Likewise, the existing of a National Organization that (it seems) is required in order for Ballooning activities to take place, is an important factor. (And whence this requirement? Regulation or other legal issues? Control of necessary resources? More informal matters of legitimacy? Is it possible to undertake Ballooning without affiliation of any sort with the Nat. Org., and merely not done—or in fact impossible?)

Are there authority structures in this community—decisions to be made, and people to make them? Whence do these structures arise, and how do they change? What are the financial incentives involved?(And clearly there are such! There are the events, of course, and National Organizations do not tend to be costless to run…) These things are important! They very much affect how, and how much, "community capital" develops, and whether it can be maintained, and how resilient it is to certain shifts, and so on.

Edit2: … why on earth is this comment being downvoted?

That is a really good summary, elizabeth!

Ballooning events make money from the $35 that everyone pays to attend. Most of it goes to pay for the venue and the ingredients for the food, but anything that's left over goes to the Ballooning group that hosted the Ballooning event.

They use it for things like: events that operate at a loss, buying balloons to give to new Ballooneers, buying an air pump for use at future Ballooning gatherings.

But anyways, I obfuscated Ballooning because I'd rather talk about the general thing of Community Capital than get into the specifics of how my random hobby functions.

I found this particular obfuscation distracting, because I imagine hot air ballooning to be a much more expensive activity than this. And I think an important part of your claim was that was that you can do this weekend activity cheaper than one might expect, because of Community Capital.
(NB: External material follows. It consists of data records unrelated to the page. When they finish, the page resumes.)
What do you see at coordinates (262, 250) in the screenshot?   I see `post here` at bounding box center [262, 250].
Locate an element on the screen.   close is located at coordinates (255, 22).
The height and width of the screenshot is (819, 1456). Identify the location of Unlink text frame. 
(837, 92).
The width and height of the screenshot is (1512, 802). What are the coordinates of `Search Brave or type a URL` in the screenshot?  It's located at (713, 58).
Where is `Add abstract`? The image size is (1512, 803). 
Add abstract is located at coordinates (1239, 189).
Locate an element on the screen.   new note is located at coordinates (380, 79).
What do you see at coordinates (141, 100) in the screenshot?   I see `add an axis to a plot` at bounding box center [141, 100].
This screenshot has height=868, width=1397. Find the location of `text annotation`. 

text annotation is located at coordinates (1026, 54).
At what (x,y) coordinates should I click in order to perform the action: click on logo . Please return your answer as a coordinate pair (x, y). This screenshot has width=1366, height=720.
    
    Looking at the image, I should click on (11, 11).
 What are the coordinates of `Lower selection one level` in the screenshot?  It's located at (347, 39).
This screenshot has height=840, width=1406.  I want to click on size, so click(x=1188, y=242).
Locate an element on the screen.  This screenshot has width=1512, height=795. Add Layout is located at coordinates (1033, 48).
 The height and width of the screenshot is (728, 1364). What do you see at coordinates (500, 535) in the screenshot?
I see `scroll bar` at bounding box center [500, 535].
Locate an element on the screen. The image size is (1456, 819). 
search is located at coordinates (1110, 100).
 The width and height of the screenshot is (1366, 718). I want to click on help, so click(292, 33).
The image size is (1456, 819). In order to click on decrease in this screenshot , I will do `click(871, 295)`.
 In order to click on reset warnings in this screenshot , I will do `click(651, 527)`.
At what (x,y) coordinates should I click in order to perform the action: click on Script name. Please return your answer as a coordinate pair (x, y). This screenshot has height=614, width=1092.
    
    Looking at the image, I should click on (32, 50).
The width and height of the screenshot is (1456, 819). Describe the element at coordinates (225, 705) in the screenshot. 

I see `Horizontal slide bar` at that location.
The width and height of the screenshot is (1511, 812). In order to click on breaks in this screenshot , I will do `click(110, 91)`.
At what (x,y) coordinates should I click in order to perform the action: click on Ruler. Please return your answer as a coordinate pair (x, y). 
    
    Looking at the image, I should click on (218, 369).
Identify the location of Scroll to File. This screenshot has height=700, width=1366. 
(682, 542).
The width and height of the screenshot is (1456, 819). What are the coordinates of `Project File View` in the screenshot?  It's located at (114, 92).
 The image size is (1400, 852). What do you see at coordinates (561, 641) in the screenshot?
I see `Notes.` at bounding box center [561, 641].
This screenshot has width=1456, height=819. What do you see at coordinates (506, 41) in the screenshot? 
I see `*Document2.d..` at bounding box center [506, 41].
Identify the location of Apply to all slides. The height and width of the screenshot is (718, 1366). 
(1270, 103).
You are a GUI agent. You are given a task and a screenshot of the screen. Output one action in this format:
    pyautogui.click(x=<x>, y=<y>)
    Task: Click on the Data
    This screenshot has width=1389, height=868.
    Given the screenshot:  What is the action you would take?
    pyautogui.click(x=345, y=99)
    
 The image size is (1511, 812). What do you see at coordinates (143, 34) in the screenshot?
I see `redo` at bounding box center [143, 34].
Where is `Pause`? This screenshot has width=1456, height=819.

But I couldn't suspend my disbelief that you could do a weekend of hot air ballooning for $35 per person.

If it's helpful, in my head I was thinking like "blowing up (regular) balloons" and then making balloon art or something. I could change it, but I don't know if that would be the most useful now, since a lot of the comments mention it.

I'd actually be very interested in hearing what specific community this is, as a case study in How To Do This Right.

I'm still not clear on the exact definition of Community Capital. Could you provide an explicit definition?